Fold 1 R2 Score: 0.6114554518898566 Fold 2 R2 Score: 0.6425719794066727 Fold 3 R2 Score: 0.6382892378835952 Fold 4 R2 Score: 0.6654790505178491 Fold 5 R2 Score: 0.6057229383411187 Average R2 Score: 0.6327037316078185

With k-fold cross-validation, we evaluate the model numerous times on distinct subsets of the data, resulting in a more trustworthy estimate of performance and aiding in the detection of overfitting or model instability. We only assess the model's performance on one split of the data without cross-validation.

The R2 score in the case above is 0.61 when cross validation using K-Fold is used.

Without cross-validation, an R2 score of 0.61 indicates that 61% of the variance is explained by the model.
A somewhat improved performance is shown by an R2 score of 0.63 using cross-validation, suggesting the model's generalizability across various data splits.

How K-Fold is reducing overfitting in the Model?

K-fold cross-validation reduces model overfitting through a variety of mechanisms:

**More robust evaluation: By splitting the dataset into numerous folds and averaging the performance measures across these folds, k-fold cross-validation delivers a more reliable assessment of the model's performance.

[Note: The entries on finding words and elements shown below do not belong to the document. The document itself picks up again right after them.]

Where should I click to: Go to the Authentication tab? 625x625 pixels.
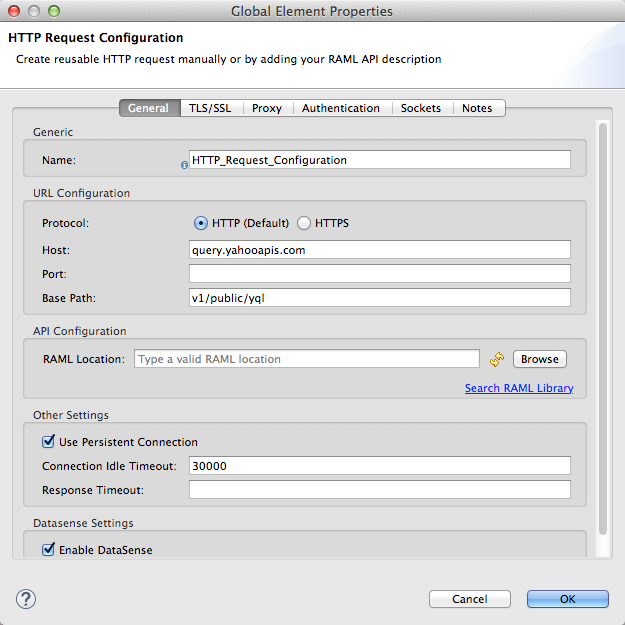[x=341, y=108]
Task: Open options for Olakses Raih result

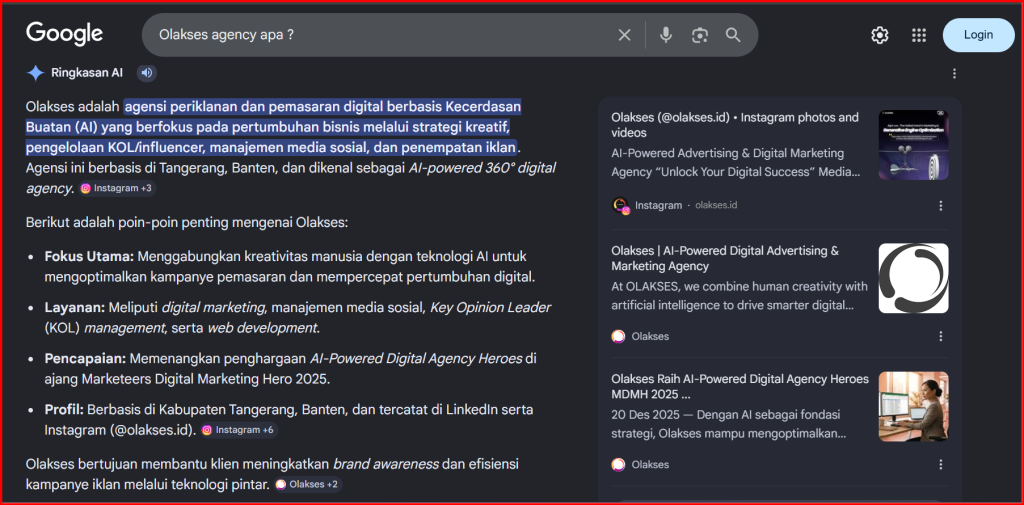Action: click(x=940, y=464)
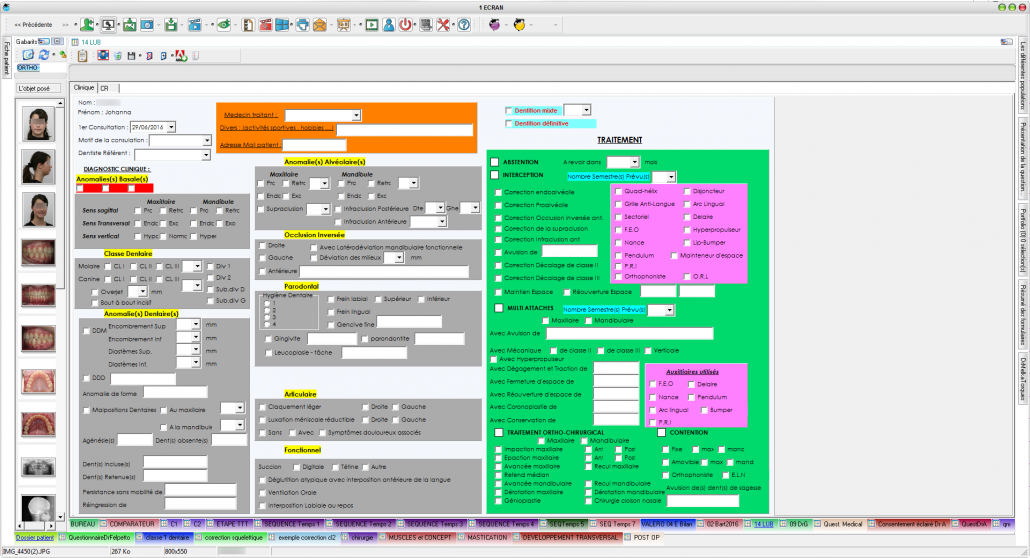Image resolution: width=1030 pixels, height=558 pixels.
Task: Expand the Dentiste Référent combo box
Action: click(x=206, y=155)
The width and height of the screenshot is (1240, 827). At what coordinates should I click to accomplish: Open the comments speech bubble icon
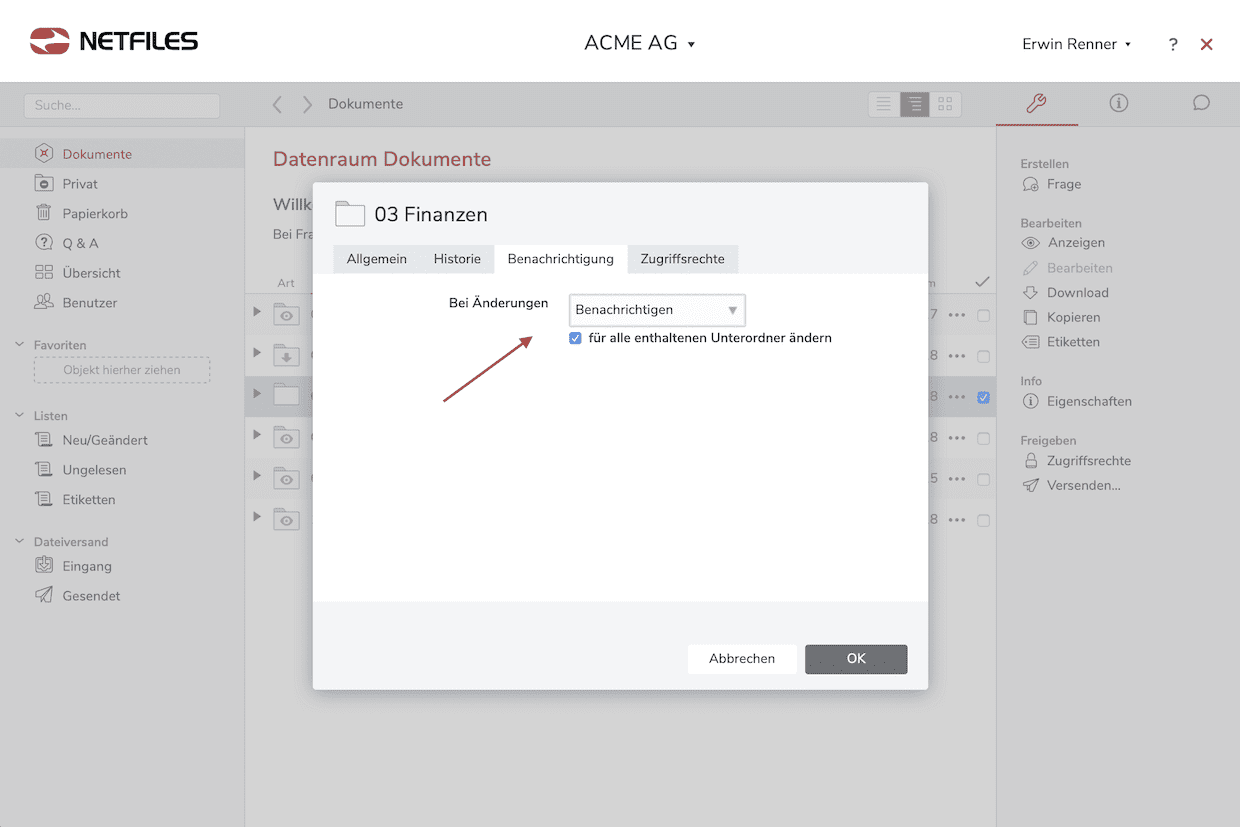(1201, 103)
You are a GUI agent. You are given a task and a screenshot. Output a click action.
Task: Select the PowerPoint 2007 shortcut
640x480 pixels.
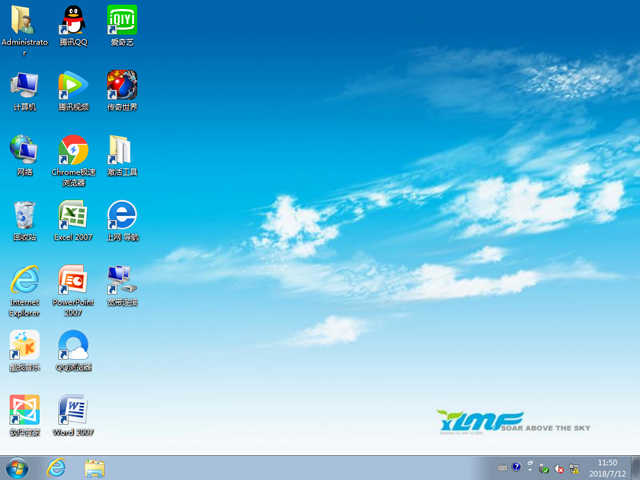coord(72,282)
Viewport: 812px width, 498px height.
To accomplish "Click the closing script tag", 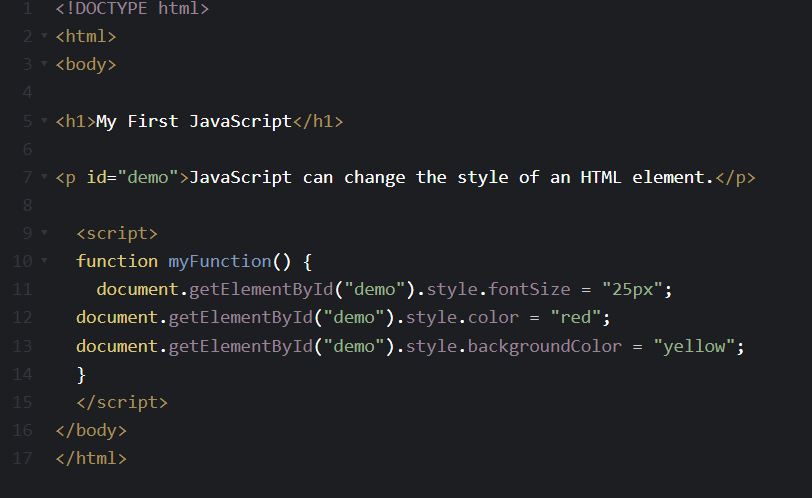I will point(122,403).
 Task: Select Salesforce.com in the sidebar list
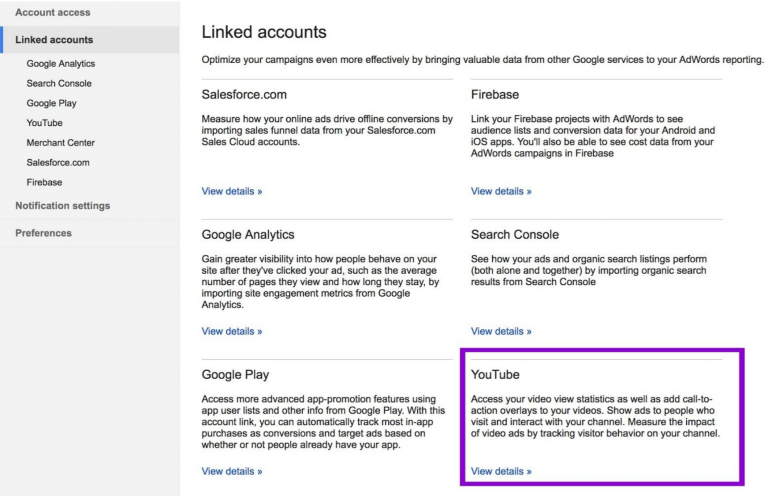point(58,162)
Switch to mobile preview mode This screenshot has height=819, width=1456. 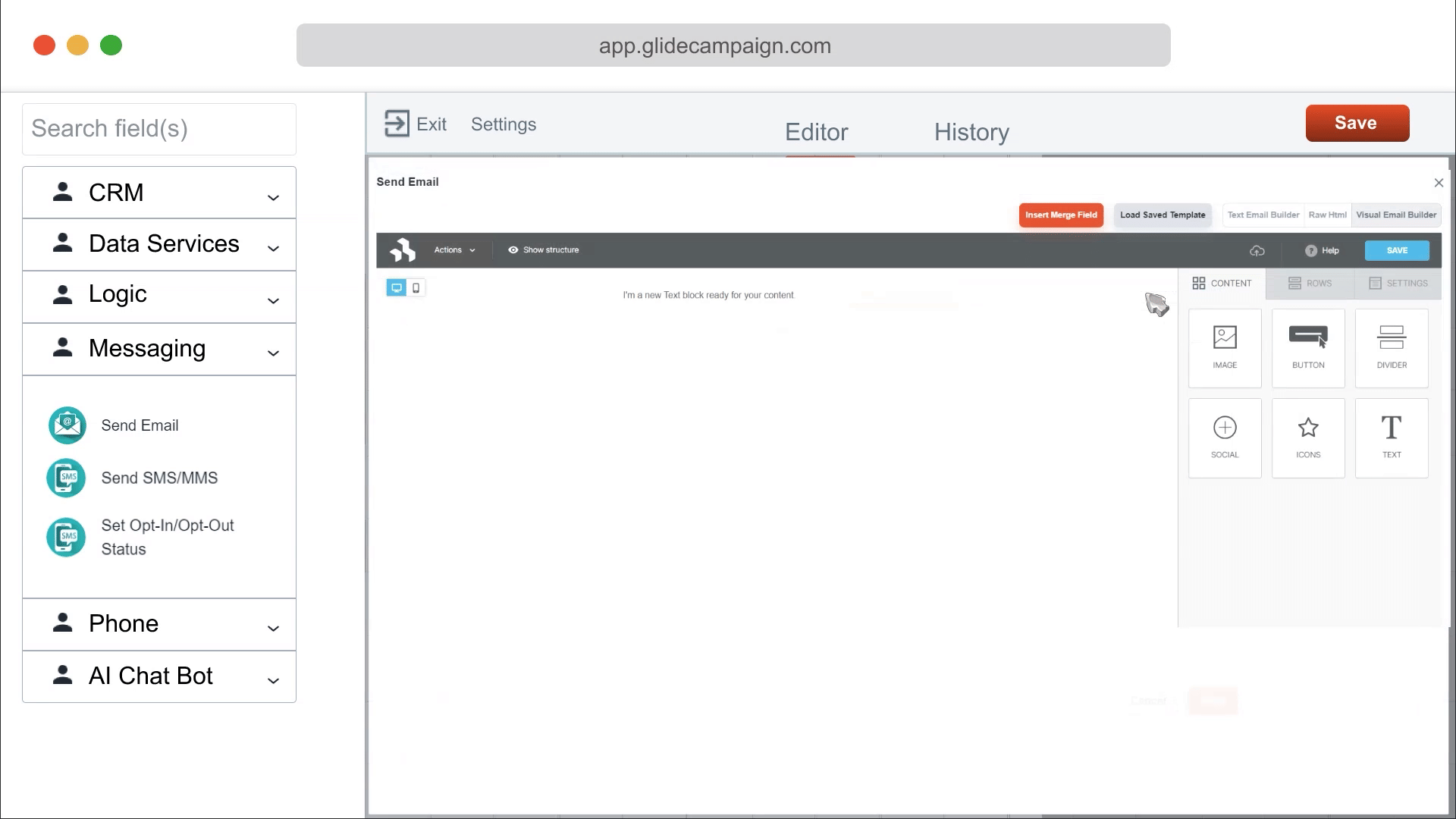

This reduces the impact of variability in training and testing data splits, allowing for more accurate assessments of the model's generalization capabilities.
Reduced dependency on a single train-test split: In traditional train-test splitting, the model's performance can be heavily influenced by the specific random split of the data. K-fold cross-validation addresses this issue by repeatedly partitioning the data into separate train-test sets, allowing for a more comprehensive evaluation of the model's performance across various subsets of the data.
Use of all data for training and testing: In k-fold cross-validation, each data point is used for both training and testing at least once. This guarantees that the model is tested on a wide range of data points, allowing for a more thorough evaluation of its generalization capacity. By using all available data for both training and testing, k-fold cross-validation helps to decrease the bias that can result from a single train-test split.
Regularization parameter tuning: K-fold cross-validation can also be used to tune hyperparameters, such as the regularization parameter in logistic regression or support vector machines. By iteratively training the model on multiple subsets of the data and evaluating its performance, k-fold cross-validation aids in identifying the appropriate hyperparameters that balance model complexity with generalization ability, reducing overfitting.